El sueño olímpico roto de Putin

El dopaje salpica a los atletas rusos y se quedan fuera de los juegos de olímpicos de Río. 68 deportistas han intentado tirar abajo la decisión de la Federación Internacional de Atletismo para poder competir, pero la decisión ha sido clara: la sanción se mantiene y no podrán participar en las competiciones que organizan la federación internacional, en otras palabras no veremos banderas rusas en las competiciones de atletismo.

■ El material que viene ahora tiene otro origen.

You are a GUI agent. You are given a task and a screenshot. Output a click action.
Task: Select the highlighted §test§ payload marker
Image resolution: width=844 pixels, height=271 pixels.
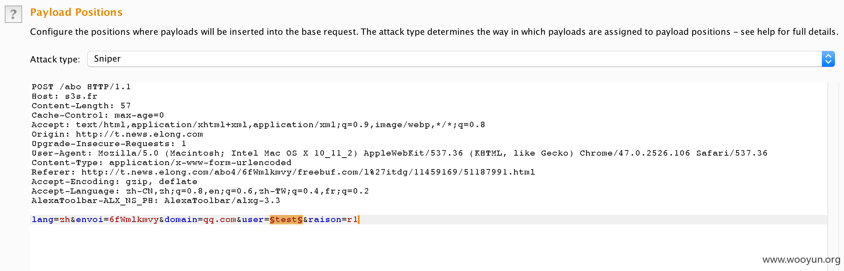pos(286,220)
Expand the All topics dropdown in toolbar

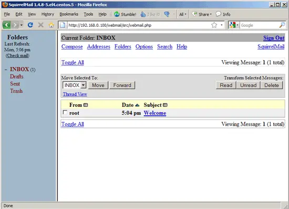pyautogui.click(x=183, y=14)
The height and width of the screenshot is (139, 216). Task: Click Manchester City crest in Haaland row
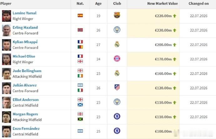117,30
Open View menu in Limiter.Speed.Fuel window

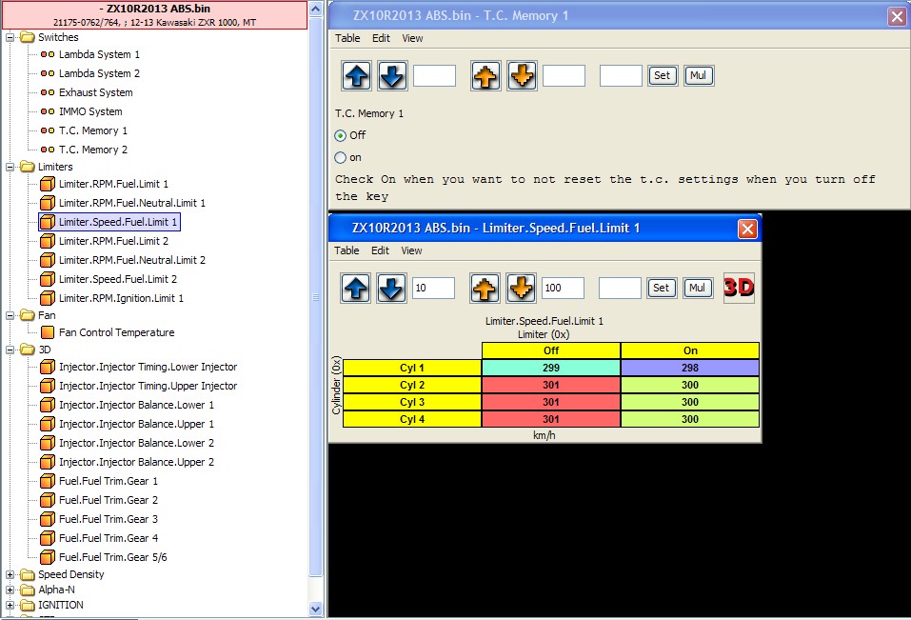(x=411, y=250)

La sombra del dopaje se volvió a extender entre los deportistas rusos tras las olimpiadas de invierno de Sochi, en 2014 y el escándalo ha acabado de perjudicar a todos los deportistas del país. Por aquel entonces, el abogado Richard McClaren empezó su investigación  que ha acabado implicando al mismísimo gobierno como cómplice en una gran trama de corrupción. McClaren ha probado que las muestras que daban positivo en doping se cambiaban antes de ser enviadas a los laboratorios de la Federación Internacional por otras muestras de deportistas limpios, y esto ocurría en todo tipo de competiciones, incluso en los campeonatos del mundo. Los atletas rusos aprovechaban el sistema de dopaje organizado y supervisado por el estado para brillar en los estadios.

Otra evidencia de que algo estaba podrido en el atletismo ruso es el espectacular salto en el medallero olímpico en 2010 que no pasó del undécimo puesto a estar en lo más alto 4 años después.

Las reacciones por parte del gobierno ruso y de los atletas no han tardado en llegar; El ministro ruso de deportes ha declarado que es una decisión “sin fundamentos jurídicos” y por parte de la deportista olímpica Ysinbayeva, acusa a la decisión del tribunal de haber “enterrado el atletismo ruso”. La decisión pretende terminar con todos los males de raíz y que paguen justos por pecadores, no participarán ni los que están envueltos en el escándalo de dopaje ni los que están limpios.

Cuando Rusia era la Unión Soviética las competiciones deportivas formaban parte de la particular guerra para tratar de enseñar al mundo que eran superiores a los americanos y occidentales. Una guerra que abrió la puerta al dopaje en los países del telón de acero, cayó la URSS pero la maldición del dopaje sigue persiguiendo a los rusos.